Are hotspots the only way to preserve biodiversity? – The Millenium Ecosystem Assessment.
In recent years, it has been suggested that the simplified hotspot approach misses the importance of the breadth of biodiversity and its many impacts on our own species. At its most belittling, it has been compared to collecting butterflies. Although preservation of all these 34 areas of great number of endemic species would be a remarkable step forward, with limited resources we must wonder if it will be enough.
The millennium ecosystem assessment issued by the United Nations in 2000 and published in March 2005 comments on the relationship between the ecosystem and human well-being. The basic provisional roles that ecosystems provide such as food, shelter, water, fiber and fuel are easily accounted for.

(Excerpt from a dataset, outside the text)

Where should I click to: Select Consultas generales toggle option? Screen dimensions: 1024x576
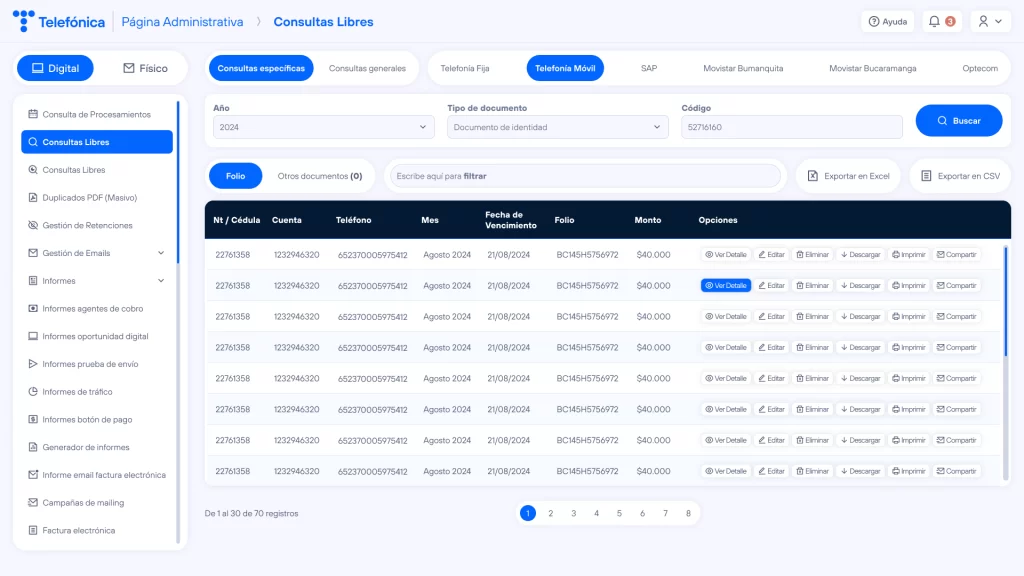coord(367,68)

Yet, the true value of ecosystems is far greater. Through provision, regulation, and cultural services, ecosystems contribute to human being through security, basic materials, health and social relationships. A poignant interplay between human well-being and ecosystems was demonstrated by the immense loss of life due to the Indian Ocean tsunami of 2004. With one third of the world’s mangrove forests removed, little security was offered to coastal peoples from such natural disasters. If we account for the true economic value of our natural assets we would not trade them so cheaply.
For example, a study in 2004 by Ricketts et al. determined that forest areas preserved around a coffee bean plantation led to the production of higher yields and healthier beans. In this case, the surrounding forests had a larger economic value left intact than could have been gained by deforestation and conversion to agricultural land. Assigning monetary value on the environment appears as an appropriate way to obtain recognition from an economy focused world. It is suspected that if we do put a truly reflective monetary value on the environment we will be forced to protect it. Decisions will still have to be made on issues such as the conversion of land to agriculture and cases will not always be as simple as the one demonstrated above. We must wonder if we promote the image of the environment with a price tag, will we begin to trade it like a commodity and lose forever a reverence for nature in its own right.

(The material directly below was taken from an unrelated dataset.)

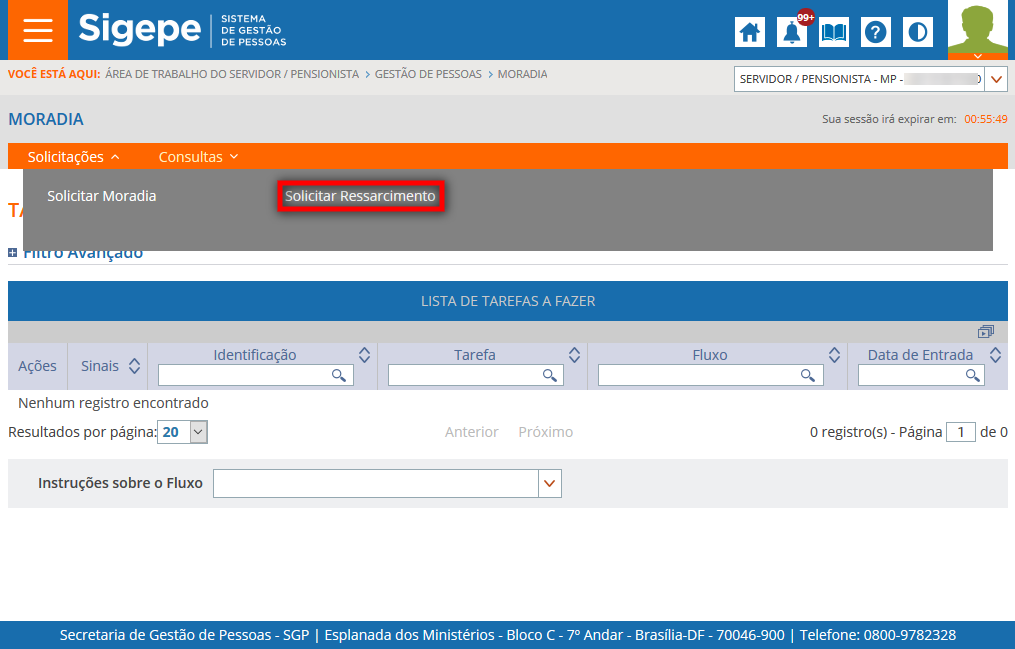Select Solicitar Moradia menu option
This screenshot has width=1015, height=649.
102,196
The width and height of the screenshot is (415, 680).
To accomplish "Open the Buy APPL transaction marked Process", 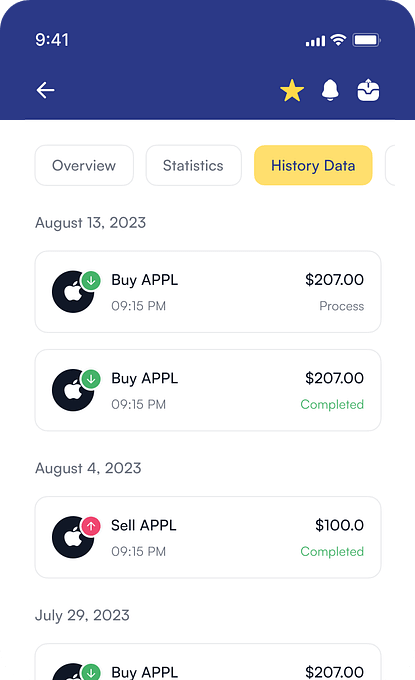I will click(x=208, y=292).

The millennium ecosystem assessment draws attention to three important changes that are believed to preserve our well being and in so doing conserve biodiversity in its fundamental role in providing natural assets. First, we must include the true value of ecosystem services into all economic decisions. Secondly, empowering communities with a role in decision over natural assets will foster care for the immediate environment. Thirdly, recognition of ecosystem importance at all levels of government and business will create disseminate the responsibility of protection. These three suggestions require education and changes in policy making from every level. But with these lessons learned we are perhaps better armed for creating a sustainable future.
1. Biodiversity Hotspots. 2005, Conservation International. http://www.biodiversityhotspots.org/xp/Hotspots/
2. Hirsch, T., Living Beyond Our Means; Natural assets and human well-being. 2005, United nations.
3. Odling-Smee, L., Conservation: dollars and sense. Nature, 2005. 437(7059): p. 614-6.
4. Possingham, H.P. and K.A. Wilson, Biodiversity: turning up the heat on hotspots. Nature, 2005. 436(7053): p. 919-20.
5. Ricketts, T.H., et al., Economic value of tropical forest to coffee production. Proc Natl Acad Sci U S A, 2004. 101(34): p. 12579-82.
6. Whittaker, R. et al., Conservation biogeography: assessment and prospect. Diversity and Distributions, 2005. 11: p. 3-23.